We have worked to streamline the care of the NAS patient during the birth hospitalization. Newborns exposed to long acting opioids in utero, such as methadone and buprenorphine, now remain in the hospital for 4 days after birth to monitor for the development of significant NAS symptoms. This is done using a standardized scoring system. Parents receive support and instruction in how to care for their infant using positioning and holding techniques, strategies to minimize environmental stress, and other calming techniques by our NICU therapies team and nursing staff.
The infant is transferred to the NICU for initiation of oral morphine therapy if scoring criteria are met. The parents are encouraged to continue to provide care to their baby, including breastfeeding, if appropriate.
When morphine therapy is needed, it is titrated based on infant symptom scores. We have historically used the Modified Finnegan Scoring System. This system scores infants based on the comprehensive signs of withdrawal, which includes GI, CNS, and autonomic systems. The current trend in treatment is to focus on babies that have symptomatology that interferes with their ability to do what babies need to do, which is eat, sleep, and calm. Based on the recent literature, we are in the process of moving to the Eat, Sleep, Console (ESC) scoring system. The goals of the switch are to focus on maximizing non-medication management, thereby decreasing the number of infants that require oral morphine therapy. This approach recognizes that if infants can meet their basic needs by maximizing parental response to their symptoms, then oral morphine therapy is not needed. We expect to see a significant decrease in the number of patients needing NICU admission for oral morphine therapy and, consequently, in the length of hospitalization.
Upon discharge from the hospital, close monitoring of these infants continues with frequent follow-up with their primary care clinician, who continues to monitor weight gain and provides support for symptom management. We are also seeing these infants in our NICU Follow-up Clinic to monitor their growth and development, providing referrals for therapies and psychological support as needed. Many of these infants are placed in foster care at the time of discharge and the general feeling is that more of these parents are working on reuniting with their infants than we have seen in the past.
In addition to multidisciplinary care of the infant with NAS, our colleagues in OB/GYN have established a prenatal clinic at a local opioid treatment program, called ClearPath. This is a new program in 2018 with outcome data not yet available, but it has been well received and mothers report feeling better prepared to deal with their infant’s withdrawal symptoms.
One of the challenges we face in Duluth is how to provide specialty support to our rural physician and advanced practice colleagues. Our referral area is geographically large, covering the Arrowhead area of Minnesota to International Falls, Northwest Wisconsin, and a portion of the Upper Peninsula of Michigan.
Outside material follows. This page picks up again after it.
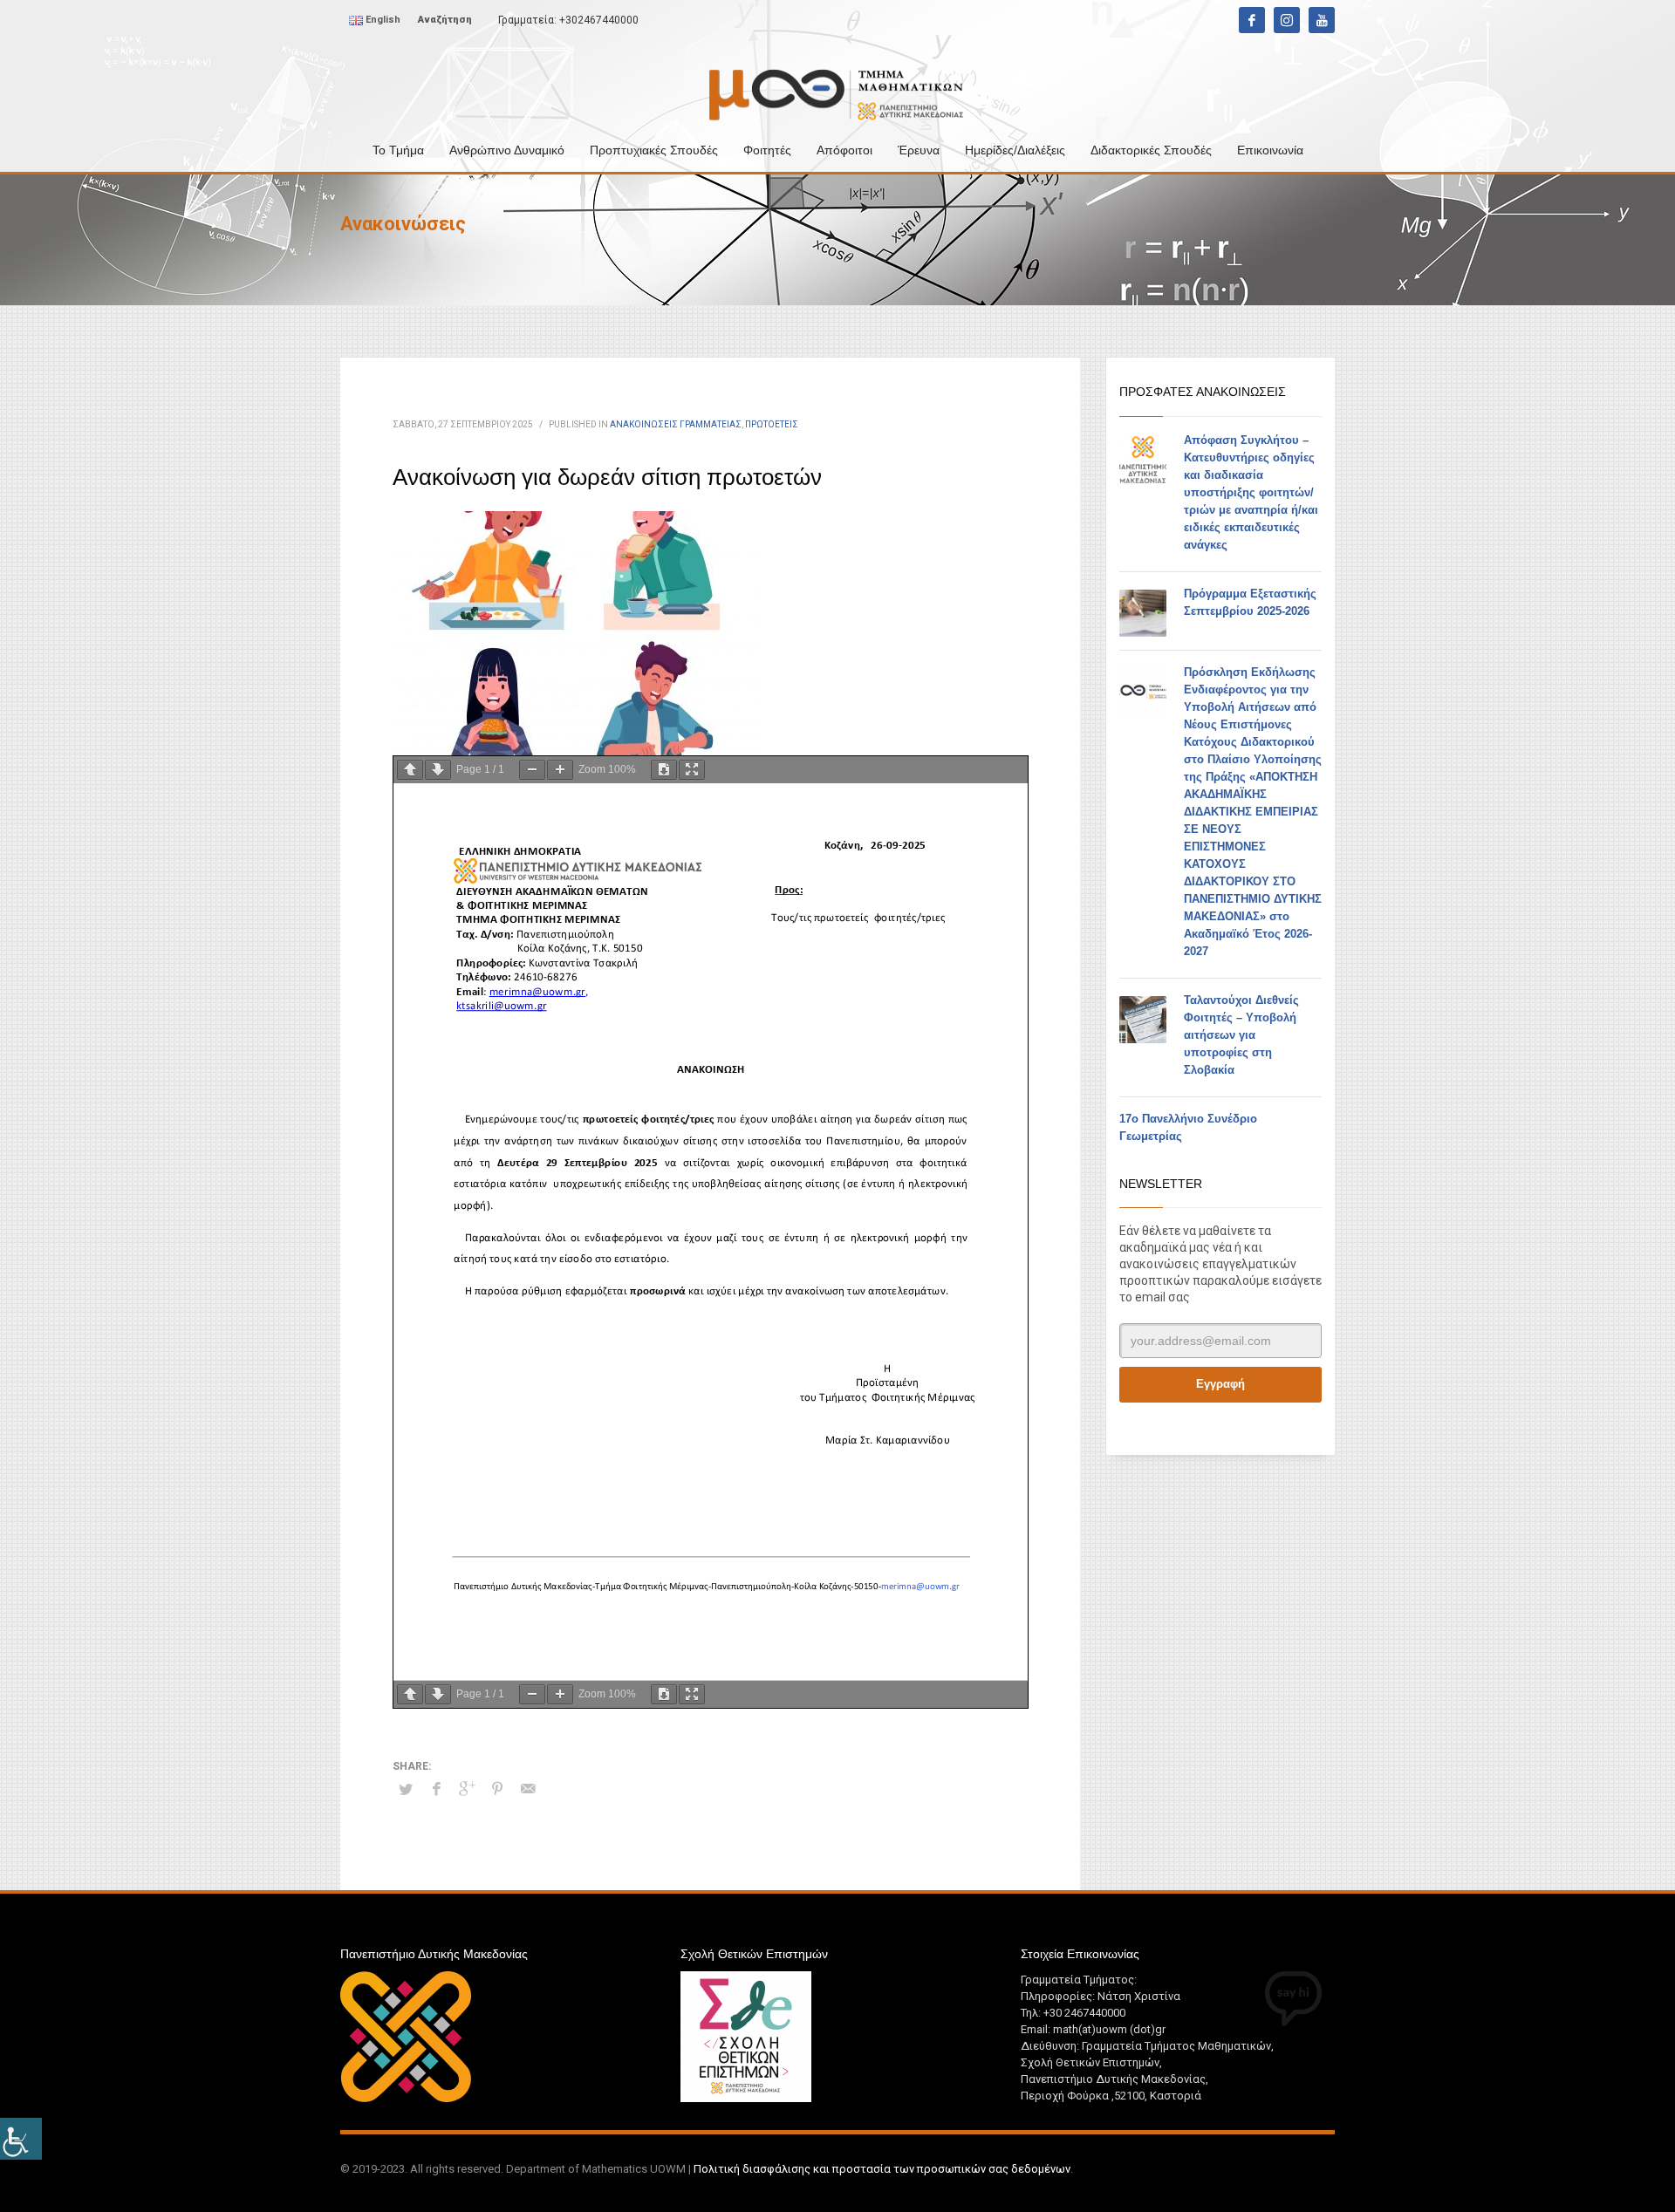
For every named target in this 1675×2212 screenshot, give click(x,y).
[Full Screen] (692, 770)
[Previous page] (410, 770)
Ideally, many of these infants with NAS symptoms could be cared for at their birth hospital, but support for the physicians and staff is lacking. Telemedicine is currently being developed in our neonatology department to provide not only emergent/urgent support to the ill neonate, but also non-urgent consultations. Our goal is eventually to be able to provide care for the infant with NAS at their birth hospital, keeping the parents close to home and to their support system. Initial rollout to surrounding hospitals will begin this fall.
Ultimately, the success of this approach lies in whether we can put the parent-infant dyad (usually this is the mother) at the center of the care. Literature suggests doing so significantly decreases the need for medication therapy, decreases the total dose of morphine in the instances that medication is needed, decreases length of stay and costs of medical care, improves breastfeeding rates, improves parental feelings of bonding, and decreases stigma. Families affected by NAS deserve nothing less.